WORK REQUEST :: Given the records below, would you repeat exactly the lines that begin at the one containing "período (43, 1721)" and end at the one containing "Wanted Atari VCS Monaco games (66, 1808)", inclusive?
+++ SUPPLIED INFORMATION
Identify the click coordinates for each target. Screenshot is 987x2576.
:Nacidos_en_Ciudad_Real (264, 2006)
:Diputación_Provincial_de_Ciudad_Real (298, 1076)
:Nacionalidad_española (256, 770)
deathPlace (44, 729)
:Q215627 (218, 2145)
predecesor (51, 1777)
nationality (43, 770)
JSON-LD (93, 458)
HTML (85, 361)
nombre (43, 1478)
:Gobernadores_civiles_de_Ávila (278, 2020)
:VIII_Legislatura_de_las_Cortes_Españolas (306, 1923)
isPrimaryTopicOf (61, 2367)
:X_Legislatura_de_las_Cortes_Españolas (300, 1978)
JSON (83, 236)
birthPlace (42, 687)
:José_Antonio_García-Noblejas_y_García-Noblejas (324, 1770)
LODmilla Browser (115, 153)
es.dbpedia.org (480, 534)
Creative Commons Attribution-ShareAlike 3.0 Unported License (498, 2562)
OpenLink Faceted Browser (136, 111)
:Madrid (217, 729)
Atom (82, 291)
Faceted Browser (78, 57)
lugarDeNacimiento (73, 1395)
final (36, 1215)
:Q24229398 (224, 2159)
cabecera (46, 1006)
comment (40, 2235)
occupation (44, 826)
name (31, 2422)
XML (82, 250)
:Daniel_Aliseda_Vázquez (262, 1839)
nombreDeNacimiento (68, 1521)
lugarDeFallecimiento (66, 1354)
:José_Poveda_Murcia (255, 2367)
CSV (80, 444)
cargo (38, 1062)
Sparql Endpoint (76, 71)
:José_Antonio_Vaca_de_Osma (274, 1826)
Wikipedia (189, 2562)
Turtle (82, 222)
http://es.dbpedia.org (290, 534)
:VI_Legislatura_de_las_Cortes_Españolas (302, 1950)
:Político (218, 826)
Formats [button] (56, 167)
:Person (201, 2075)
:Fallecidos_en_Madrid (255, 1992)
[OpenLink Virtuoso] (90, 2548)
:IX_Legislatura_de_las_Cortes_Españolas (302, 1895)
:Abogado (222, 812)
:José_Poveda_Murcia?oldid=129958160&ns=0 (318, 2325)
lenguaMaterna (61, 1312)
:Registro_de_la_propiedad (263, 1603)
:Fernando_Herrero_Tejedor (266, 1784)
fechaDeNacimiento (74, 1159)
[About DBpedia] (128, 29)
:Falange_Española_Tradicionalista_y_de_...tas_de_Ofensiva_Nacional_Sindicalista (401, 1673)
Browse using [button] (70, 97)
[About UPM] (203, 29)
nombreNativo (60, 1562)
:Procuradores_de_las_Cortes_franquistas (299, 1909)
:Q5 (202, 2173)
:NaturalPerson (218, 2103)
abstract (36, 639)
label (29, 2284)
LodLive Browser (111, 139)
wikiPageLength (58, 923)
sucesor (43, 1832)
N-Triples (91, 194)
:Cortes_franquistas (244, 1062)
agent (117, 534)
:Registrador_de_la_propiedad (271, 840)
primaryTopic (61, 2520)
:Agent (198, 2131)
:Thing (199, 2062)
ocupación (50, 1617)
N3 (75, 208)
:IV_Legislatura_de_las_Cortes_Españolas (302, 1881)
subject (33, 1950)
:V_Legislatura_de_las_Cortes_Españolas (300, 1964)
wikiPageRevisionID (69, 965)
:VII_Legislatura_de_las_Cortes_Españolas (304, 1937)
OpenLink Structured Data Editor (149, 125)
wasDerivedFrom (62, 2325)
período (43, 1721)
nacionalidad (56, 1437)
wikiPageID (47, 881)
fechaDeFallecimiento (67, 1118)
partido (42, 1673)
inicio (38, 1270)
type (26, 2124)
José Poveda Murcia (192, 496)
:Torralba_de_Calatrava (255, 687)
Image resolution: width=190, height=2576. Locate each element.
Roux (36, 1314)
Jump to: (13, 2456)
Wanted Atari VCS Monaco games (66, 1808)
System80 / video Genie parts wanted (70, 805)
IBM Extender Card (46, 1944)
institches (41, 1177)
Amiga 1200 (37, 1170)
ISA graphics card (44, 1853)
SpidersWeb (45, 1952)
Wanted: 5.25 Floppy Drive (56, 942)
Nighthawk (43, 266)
++++++
RESPONSE TO THIS TASK ::
período (43, 1721)
nacionalidad (56, 1437)
wikiPageID (47, 881)
fechaDeFallecimiento (67, 1118)
partido (42, 1673)
inicio (38, 1270)
type (26, 2124)
José Poveda Murcia (192, 496)
:Torralba_de_Calatrava (255, 687)
Image resolution: width=190, height=2576. Locate each element.
Roux (36, 1314)
Jump to: (13, 2456)
Wanted Atari VCS Monaco games (66, 1808)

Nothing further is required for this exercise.